David Kahle, Baylor University
Abstract
One of the major challenges in modern computational science is big data. While there are several aspects to the problem, one less discussed feature is that of teaching big data challenges for the first time. To that end, a common core component of the introductory statistics course is graphical descriptive statistics - the visual display of information as a means of organizing and summarizing data - for both the preliminary analysis of data and the communication of results. In this presentation we discuss how instructors might motivate big data challenges in the introductory course through the visualization of one- and two-dimensional variables and beyond for continuous and discrete variables.
Materials
- Download slides (PDF)
Recording
(Tip: click the fullscreen control)
Having trouble viewing? Try: Download (.mp4)
(Tip: right-click and choose "Save As...")
Comments
Nicholas Horton:
We've moved *far* beyond stem and leaf plots here. This is exactly what we want to have students see early and often. Kudos to David Kahler for an accessible overview of how to display meaningful and accessible graphical displays for "medium" data. @askdrstats
Nicholas Horton:
Oops: apologies to David Kahle for the mangling of his name.
Homer White:
I wonder if you could say a bit about how you assess students' understanding of sophisticated plots that are made to address difficult features (more dimensions, overplotting, etc.) specific to a dataset. Do you have them interpret and discuss plots that are produced for them, or do they learn to produce some of these plots themselves? In an introductory course I have difficulty finding time to teach students to produce anything beyond a few "named" plots (histogram, density plot, bar graph, scatterplot, etc.).
Homer White:
I can't stop thinking about that last plot -- the pd-graphics emebedding. Can you post somewhere the R code you used to produce it? It would be very cool to have a function to produce plots like it.
David Kahle:
Sure! How about here?
diamonds$size <- cut(diamonds$carat, c(0, .50, 1.0, 1.5, 2.0, 2.5, 3.0, 10))

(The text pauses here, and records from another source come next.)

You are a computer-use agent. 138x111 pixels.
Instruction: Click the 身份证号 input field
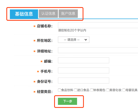84,81
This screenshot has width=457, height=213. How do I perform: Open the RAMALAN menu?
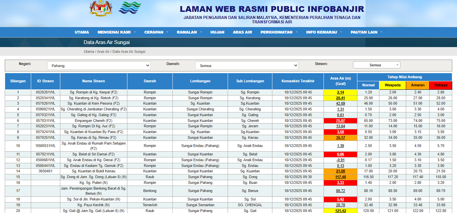click(x=189, y=32)
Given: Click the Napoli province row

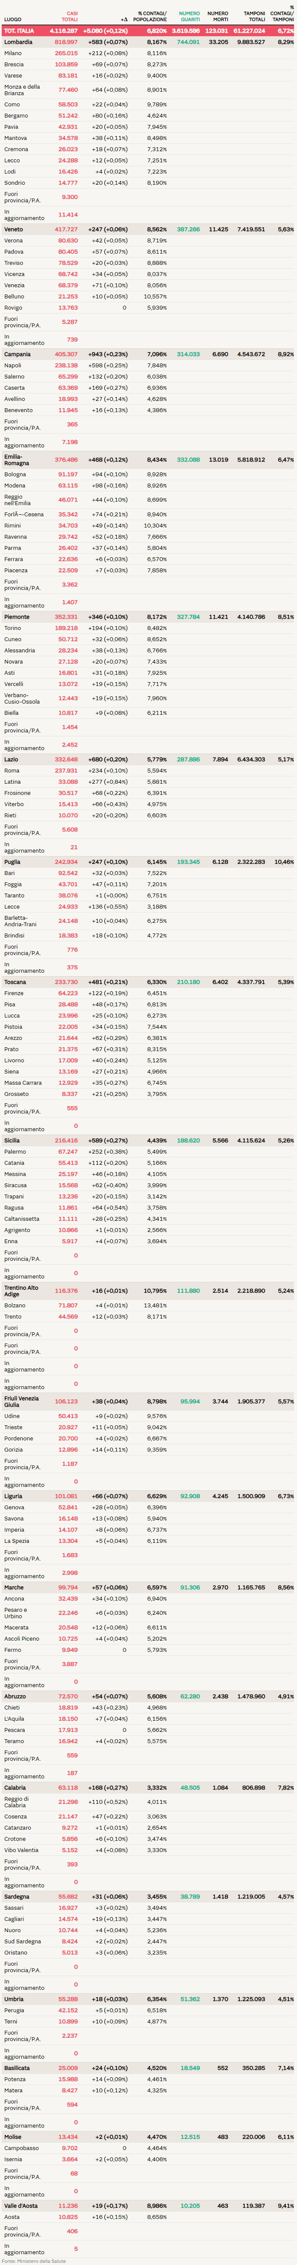Looking at the screenshot, I should 12,366.
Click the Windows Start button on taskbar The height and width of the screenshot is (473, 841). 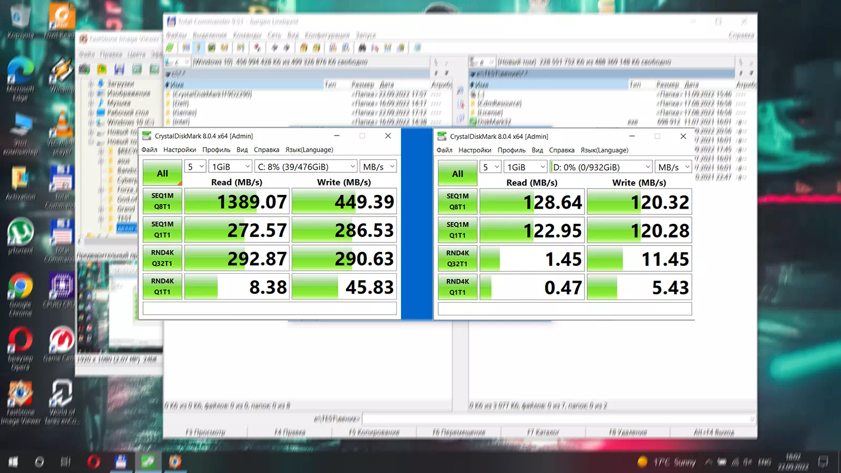13,461
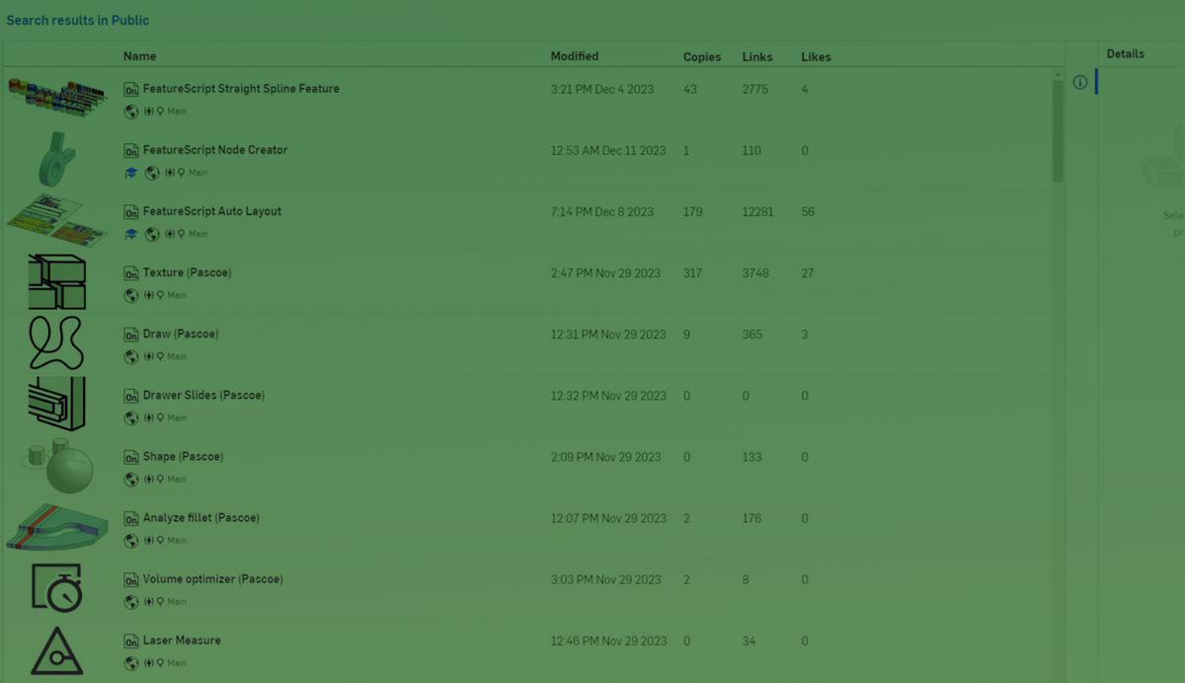Viewport: 1185px width, 683px height.
Task: Click the education cap icon under FeatureScript Auto Layout
Action: click(130, 235)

qplot(clarity, price, data = subset(diamonds, .5 < carat & carat < 2.5),
geom = "boxplot", fill = cut, notch = F) +
facet_grid(size ~ .)
Homer White:
ggplot2 is amazing.
David Kahle:
Oh, and you'll need this as well, first:
library(ggplot2); theme_set(theme_bw())
Tulia E Rivera-Florez:
Even for medium size samples, loading the whole data set and efficient
data access is important in exploratory analysis. Is R the best option?
David Kahle:
In terms of computations, I think most programs would be fine for any dataset practical for the intro course, including R (you'd also be limited additionally by the students' hardware). Perhaps a more important consideration would be the interface: R is natively not a drag-down menu kind of application, which is bad for most intro courses. If programs like JMP or Tableau are available, maybe they'd be preferable. On the other hand, R has the advantage of being free and cross=platform; with a third party GUI it might be the app of choice.